Cumhuriyet Gazetesi Ankara Temsilcisi Mustafa Balbay'a yöneltilen suçlamaların kaynağı olan günlükleri yayımladığı gerekçesiyle Doğan Akın hakkında açılan davan

02 Aralık 2009 02:00

T24 – Ergenekon davasında tutuklu olarak yargılanan Cumhuriyet Gazetesi Ankara Temsilcisi Mustafa Balbay'a yöneltilen suçlamaların temel kaynağı olan günlükleri yayımladığı gerekçesiyle T24 Genel Yayın Yönetmeni Doğan Akın hakkında açılan dava 10 Mayıs'a ertelendi. İlk duruşması bugün (2 Aralık 2009) saat 09.00'da Bakırköy 31. Asliye Ceza Mahkemesi'nde görülen davada Akın hakkında 21,5 yıla kadar hapis cezası talep ediliyor.

Nisan ayında Bakırköy Cumhuriyet Başsavcılığı tarafından Bakırköy Asliye Ceza Mahkemesi'ne gönderilen iddianamede Doğan Akın, “kişisel verileri hukuka aykırı olarak ele geçirmek veya yaymak, adli yargılamayı etkilemeye teşebbüs ve gizliliğin ihlali” ile suçlanıyor. Akın'ın, Balbay'ın günlüklerini yayımlayarak ihlal ettiği öne sürülen TCK hükümleri iddianamede “Madde 258/1-3-4, Madde 288, Madde 136/1, Madde 137/1-b, Madde 43/1 ve Madde 53” biçiminde sıralanıyor.

◆ Alıştırma Görevleri:
(1) Doğan Akın davasına ilişkin metnin "T24 – Ergenekon" ifadesinden "cezası talep ediliyor." ifadesine kadar olan bölümünü hiçbir değişiklik yapmadan yineleyiniz.
(2) Doğan Akın davasına ilişkin metni, son cümlesinden sonra devam ettiriniz.
Aşağıdaki malzemeye başvurmanız gerekmemektedir.

◆ Veri Bloğu:
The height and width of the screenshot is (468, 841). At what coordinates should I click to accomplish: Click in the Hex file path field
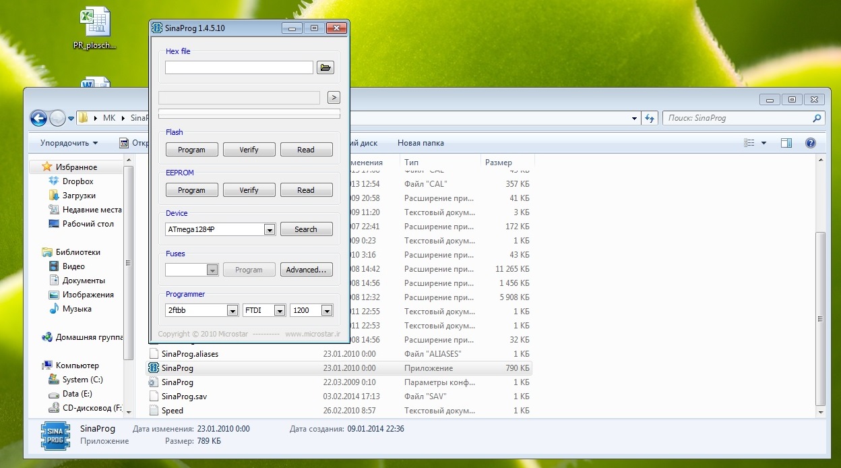[239, 67]
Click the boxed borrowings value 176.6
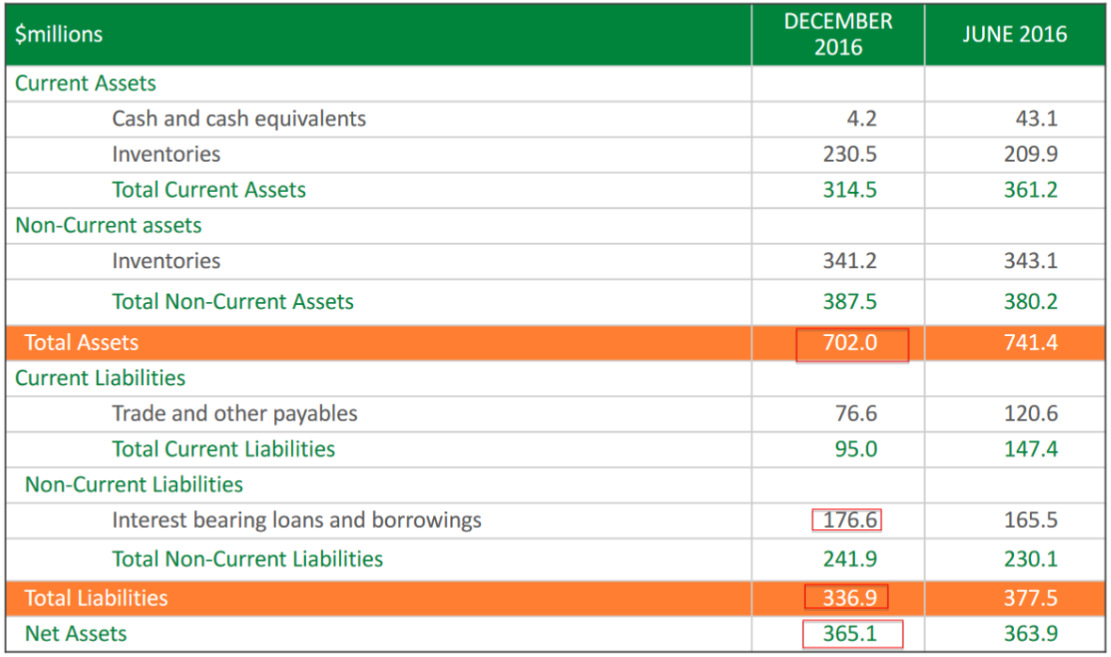Viewport: 1111px width, 657px height. 847,521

◆ Yanıtlar:
(1)
T24 – Ergenekon davasında tutuklu olarak yargılanan Cumhuriyet Gazetesi Ankara Temsilcisi Mustafa Balbay'a yöneltilen suçlamaların temel kaynağı olan günlükleri yayımladığı gerekçesiyle T24 Genel Yayın Yönetmeni Doğan Akın hakkında açılan dava 10 Mayıs'a ertelendi. İlk duruşması bugün (2 Aralık 2009) saat 09.00'da Bakırköy 31. Asliye Ceza Mahkemesi'nde görülen davada Akın hakkında 21,5 yıla kadar hapis cezası talep ediliyor.

(2)
Halen www.t24.com.tr adrasinde bağımsız yayın yapan internet gazetesi T24'ün Genel Yayın Yönetmenliği'ni sürdüren Doğan Akın, Doğan Burda grubu çatısı altında 4 ay yayında kalan Tempo24'ü yönetirken yayımladığı günlükler nedeniyle yarın (2 Aralık 2009) başlayacak yargılamada suçlu bulunursa 4 yıl 3 ay ile 21,5 yıl arasında hapis cezası alabilecek.

'Bileşik suç'la ceza artırımı
 
TCK'nın “bileşik suç” kavramını düzenleyen 43/1 maddesine atıfta bulunulan iddianamede, Akın'ın “aynı suçu birkaç kere işlediği” iddia edilerek cezanın dörtte birden dörtte üç oranına kadar artırılması istendi.

Savcılık iddianamede, “belli hakları kullanmaktan yoksun bırakılma”yı düzenleyen TCK'nın 53. maddesine uyarınca da talepte bulundu. Buna göre Akın suçlu bulunursa ceza aldığı süre boyunca kamu görevlerinde bulunamayacak, seçme ve seçilme gibi haklardan yoksun bırakılacak.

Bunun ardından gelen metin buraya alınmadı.